NEW SECTION. Sec. 8 A new section is added to chapter 28B.10 RCW
to read as follows:
All contracts entered into under this chapter on or after September
1, 2003, are subject to the requirements established under chapter
49.-- RCW (sections 1 through 7 of this act).
NEW SECTION. Sec. 9 A new section is added to chapter 39.04 RCW
to read as follows:
All contracts entered into under this chapter on or after September
1, 2003, are subject to the requirements established under chapter
49.-- RCW (sections 1 through 7 of this act).
NEW SECTION. Sec. 10 A new section is added to chapter 39.29 RCW
to read as follows:
All contracts entered into under this chapter on or after September
1, 2003, are subject to the requirements established under chapter
49.-- RCW (sections 1 through 7 of this act).

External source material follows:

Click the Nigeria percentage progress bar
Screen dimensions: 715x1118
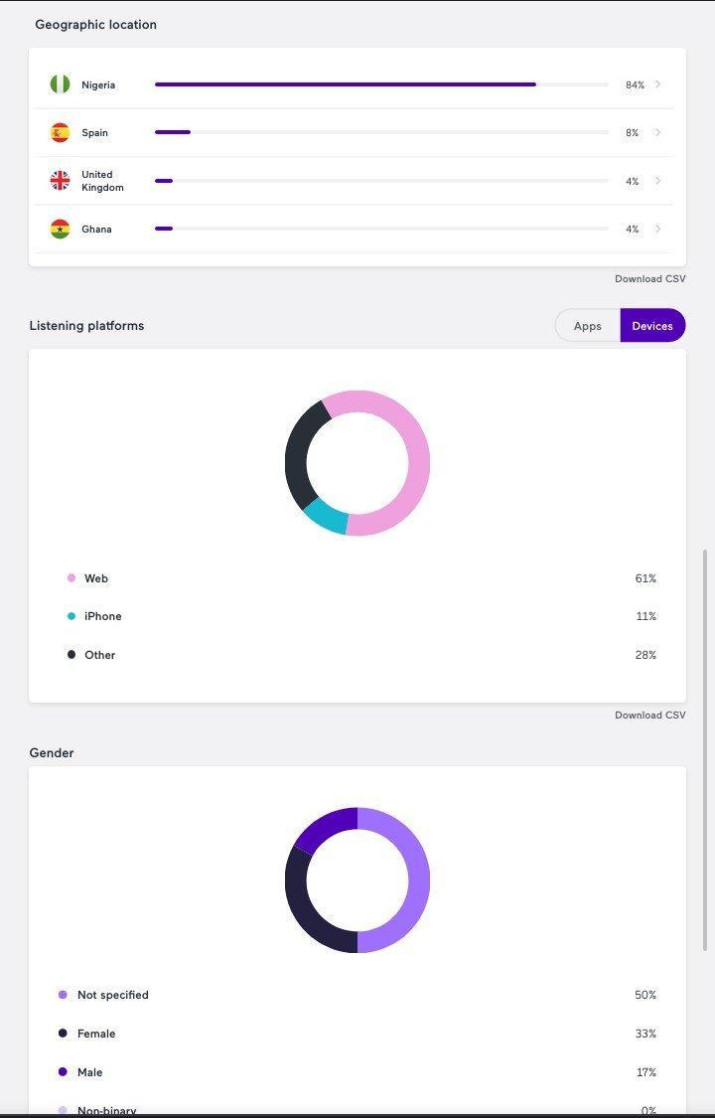[x=381, y=84]
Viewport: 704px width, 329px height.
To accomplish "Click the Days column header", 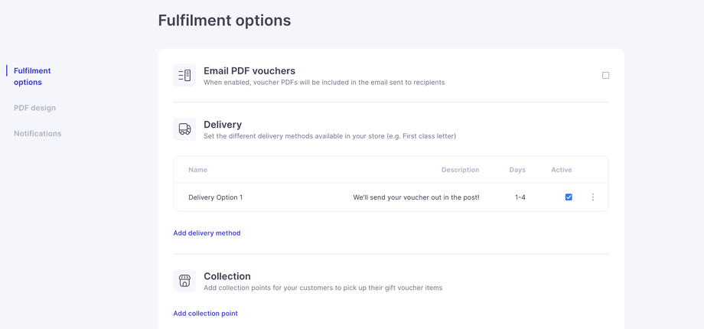I will [517, 170].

NEW SECTION. Sec. 11 A new section is added to chapter 43.19 RCW
to read as follows:
All contracts entered into and purchases made, including leasing or
renting, under this chapter on or after September 1, 2003, are subject
to the requirements established under chapter 49.-- RCW (sections 1
through 7 of this act).
NEW SECTION. Sec. 12 A new section is added to chapter 47.28 RCW
to read as follows:
All contracts entered into under this chapter on or after September
1, 2003, are subject to the requirements established under chapter
49.-- RCW (sections 1 through 7 of this act).
NEW SECTION. Sec. 13 Sections 1 through 7 of this act constitute
a new chapter in Title
NEW SECTION. Sec. 14 This act shall not apply to contracts
entered into before September 1, 2003.
NEW SECTION. Sec. 15 If any provision of this act or its
application to any person or circumstance is held invalid, the
remainder of the act or the application of the provision to other
persons or circumstances is not affected.

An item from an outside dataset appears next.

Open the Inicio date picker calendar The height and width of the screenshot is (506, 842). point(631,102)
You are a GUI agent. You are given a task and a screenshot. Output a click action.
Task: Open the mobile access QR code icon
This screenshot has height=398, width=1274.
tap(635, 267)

NEW SECTION. Sec. 16 If any part of this act is found to be in
conflict with federal requirements that are a prescribed condition to
the allocation of federal funds to the state, the conflicting part of
this act is inoperative solely to the extent of the conflict and with
respect to the agencies directly affected, and this finding does not
affect the operation of the remainder of this act in its application to
the agencies concerned. Rules adopted under this act must meet federal
requirements that are a necessary condition to the receipt of federal
funds by the state.
NEW SECTION. Sec. 17 This act is necessary for the immediate
preservation of the public peace, health, or safety, or support of the
state government and its existing public institutions, and takes effect
July 1, 2003.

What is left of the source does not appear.